Kemudian faktor lainnya adalah tekanan
ekonomi. Faktor ini berupa faktor tekanan ekonomi
akibat dari tiadanya penghasilan dari orang tua atau tidak mencukupinya
pendapatan seorang kepala keluarga untuk menghidupi sang
anak. Dalam hidup jaman sekarang ini dimana semua kebutuhan hidup
serba mahal maka banyak orang mengalami depresi dimana tekanan
hidup semakin keras. Maka tidak dipungkuri bisa menimbulkan
depresi pada orang tua , yang kemudian bisa melampiaskan tekanan
hidup dengan melakukan kekerasan pada anak. Atau dalam bahasa
ilmiah disebut dengan Spiral Kekerasan, dimana
semakin kebawah akan semakin sering terjadi kekerasan.

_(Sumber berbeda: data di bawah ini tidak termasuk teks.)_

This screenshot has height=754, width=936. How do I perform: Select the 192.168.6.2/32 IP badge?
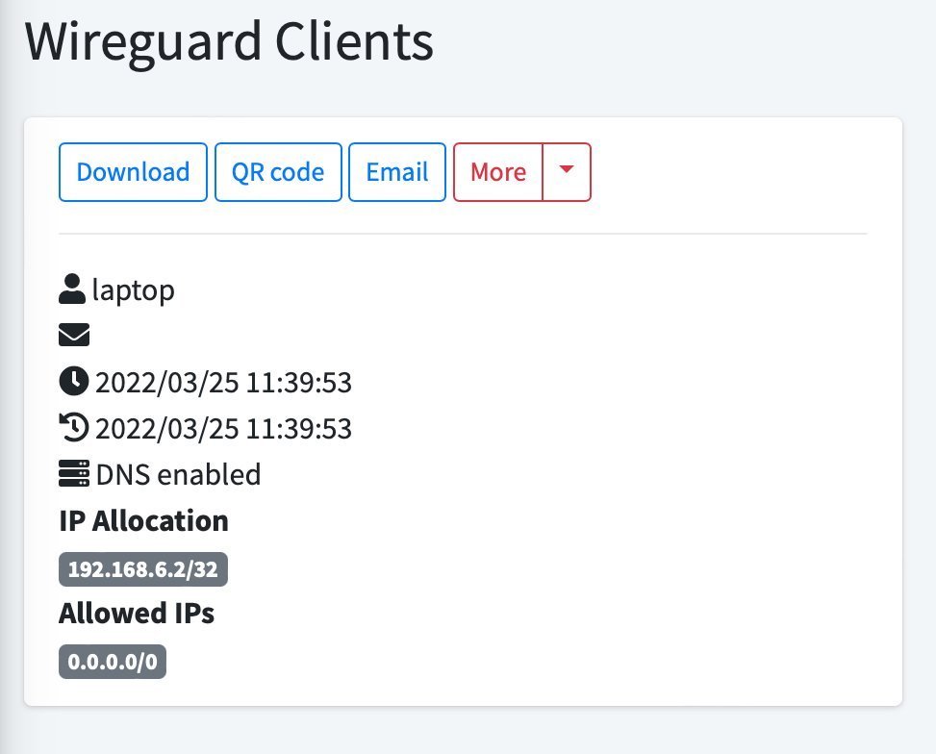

Contohnya seperti
kekerasan suami kepada istri, selanjutnya istri kepada anak, anak
paling tua kepada anak di bawahnya dan seterusnya. Faktor
selanjutnya adalah tingkat kepedulian masyarakat yang
semakin menurun. Gaya hidup rasional yang semkin-hari semakin merajalela,
membuat orang atau antar tetangga saling cuek dan tidak
saling mengenal. Sehingga walaupun bertetangga seolah tidak peduli
dengan tetangga kanan-kiri. Semuanya sibuk untuk memenuhi kebutuhan
hidup dengan bekerja dari pagi sampai malam, sehingga waktu untuk
saling menyapa antar tetangga semakin berkurang Terutama
untuk wilayah kota besar. Sehingga rasa keterasingan dan
kehampaan dalam keluarga ketika terjadi masalah tidak ada saluran
untuk kanalisasi masalah sehingga imbasnya anak sebagai yang paling
lemah menjadi korban. Kasus pembunuhan Angeline bisa di jadikan salah
satu contoh dari gejala ini.
Namun demikian tidak dapat
dipungkuri bahwa faktor penyebab tadi bisa saling kait
mengkait, tidak terpisah satu dengan yang lain. Sehingga dapat
dihopetesiskan bahwa faktor kekerasan pada anak terjadi
karena saling berkaitnya antar faktor yaitu ekonomi, budaya, dan sosial yang
saling terkait satu dengan yang lain.
Jalan Keluar
Berkaca pada beberapa kasus kekerasan
anak yang ramai belakangan ini maka penulis menawarkan jalan keluar agar
kekerasan pada anak bisa di tekan sekecil mungkin. Pertama, bagi
orang tua anggaplah anak sebagai titipan tuhan (Allah) yang harus dijaga
sehingga memperlakukan anak seperti manusia dewasa, yang diperlakukan
secara manusiawi. Kedua, Ditiap kota
didirikan lembaga perlindungan anak, bahkan kalau perlu sampai
ke tingkat desa dengan pemberdayaan lembaga setempat. Ketiga,
Pemerataan hasil-hasil pembangunan guna memperkecil kesenjangan ekonomi. Di Indonesia
ditengarai saat ini angka kesenjangan yang semakin lebar antara yang kaya dan
yang miskin.
Sebagai penutup marilah kita
renungkan pepatah ini A happy family is but an earlier heaven(artinya,
keluarga bahagia adalah surga yang diberikan lebih awal)”. Demikian kata filsuf
bijak ketika mengingatkan pentingnya merawat dan menyukuri karunia Tuhan berupa
keluarga.(Romdhoni, 2014). Ungkapan ini mengandung pesan, keluarga
sejatinya pertahanan paling inti dalam kehidupan seseorang di dunia ini. Keluarga
adalah ruang terdalam yang menjanjikan kedamaian dan keamanan bagi kita umat
manusia. Bila demikian, keluarga adalah awal dari adanya kehidupan terutama
kehidupan anak, Maka janganlah kita kotori kehidupan anak dengan melakukan
kekerasan terhadapnya. WalLâh a’lam bi ash-shawâb.